Company Wind Down Best Practices
Nobody enjoys contemplating a business’s failure, but it’s a possibility even for the biggest and most complex companies. When dissolution is imminent or inevitable, there are ways to plan proactively to help minimize financial loss, meet legal obligations, optimize asset valuation, and protect a company’s reputation and relationships.
Because the process is so complex, having the right expertise is key. Critical project management skills can also ensure a structured approach, so all aspects—from cash flow management and asset liquidation through employee termination—are managed properly within a tight timeline. Once executives and board members are aware that dissolution might be imminent, reach out to a professional who understands best practices, timelines, and relevant parties in the process including regulatory agencies and attorneys.
Wind Down Best Practices
Business wind down is a multifaceted and time-intensive process that comes with an extremely tight timeline. Even after the bulk of the work has been completed, there will be items that straggle along. When working on a project of this magnitude, it is helpful to break tasks down into smaller, more manageable parts.

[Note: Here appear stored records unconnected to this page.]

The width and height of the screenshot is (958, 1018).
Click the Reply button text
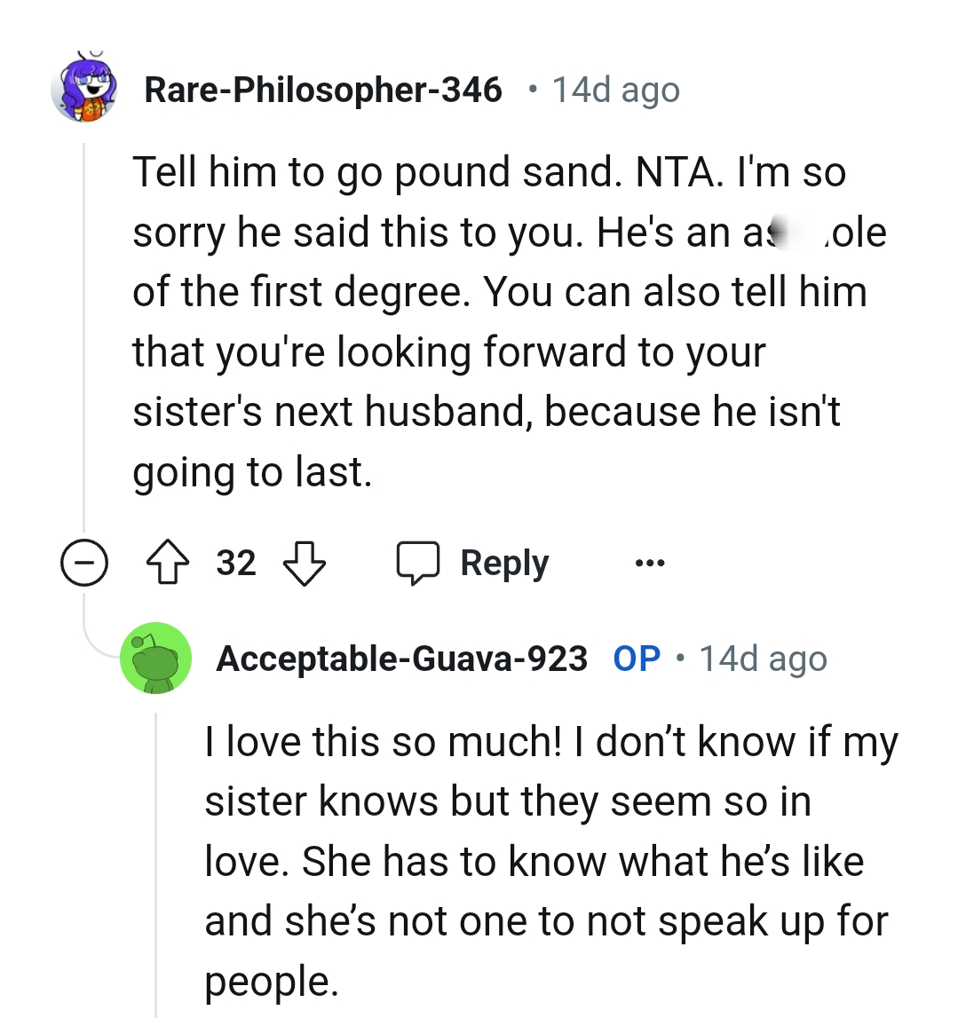pyautogui.click(x=503, y=562)
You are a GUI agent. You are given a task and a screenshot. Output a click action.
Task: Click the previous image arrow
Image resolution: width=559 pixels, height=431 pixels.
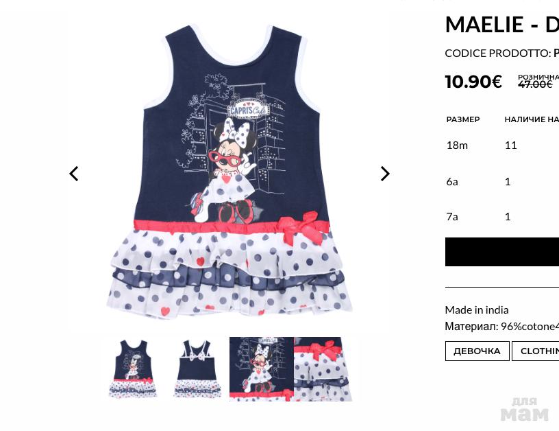point(74,174)
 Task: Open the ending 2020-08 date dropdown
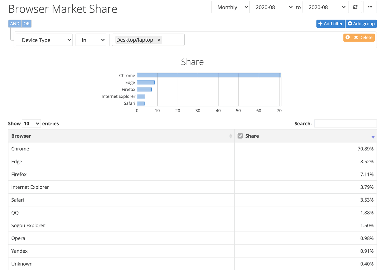[325, 7]
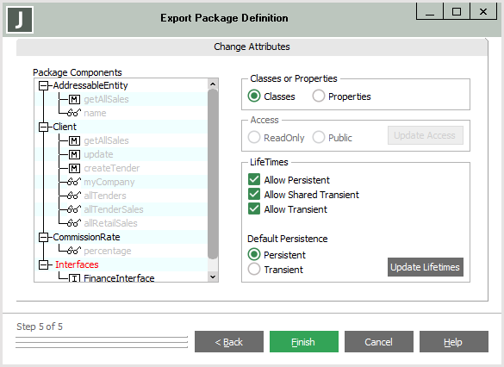Click the tree scrollbar down arrow
Image resolution: width=504 pixels, height=367 pixels.
pyautogui.click(x=213, y=277)
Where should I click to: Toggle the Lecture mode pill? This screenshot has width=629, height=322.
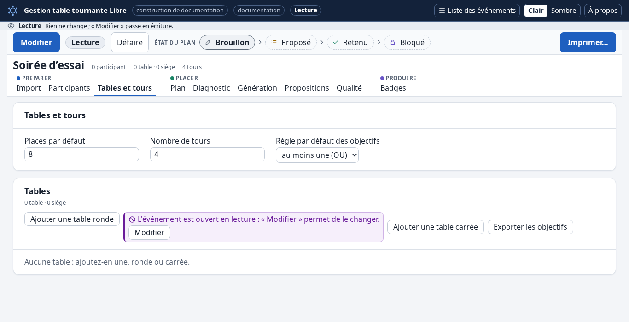85,42
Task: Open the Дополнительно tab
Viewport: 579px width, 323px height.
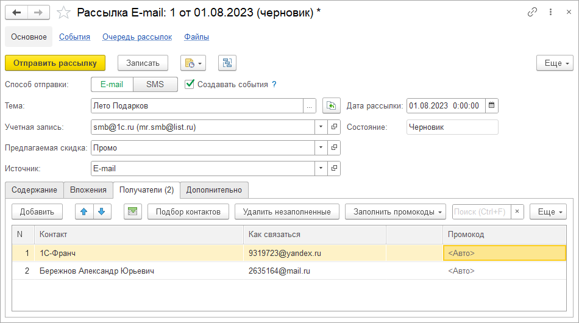Action: coord(214,190)
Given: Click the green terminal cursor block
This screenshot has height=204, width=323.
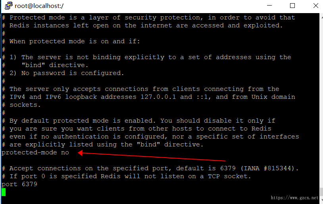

Best Practices for Winding Down Personnel
One obvious consideration is the effect on personnel. At the outset, determine who in the labor pool is needed during the process through the end including anyone highly valued or who could easily secure another job. Then thoroughly vet all staff on payroll, outlining each employee’s responsibilities as well as their performance in conjunction with HR or your HR firm. Who will you need immediately? How long will you need them? What COBRA, payroll, W-2, or EEO requirements will need to be considered? Then develop a plan to roll out employee terminations, calculating severance and working closely with accounting and HR on all details.
Once you have a plan in place, clear communication is key. Make sure employees learn the news through formal communication channels to avert rumors or misinformation. As you communicate plans and timelines with team members, make sure they have enough information to determine whether it benefits them to stay on board through the end.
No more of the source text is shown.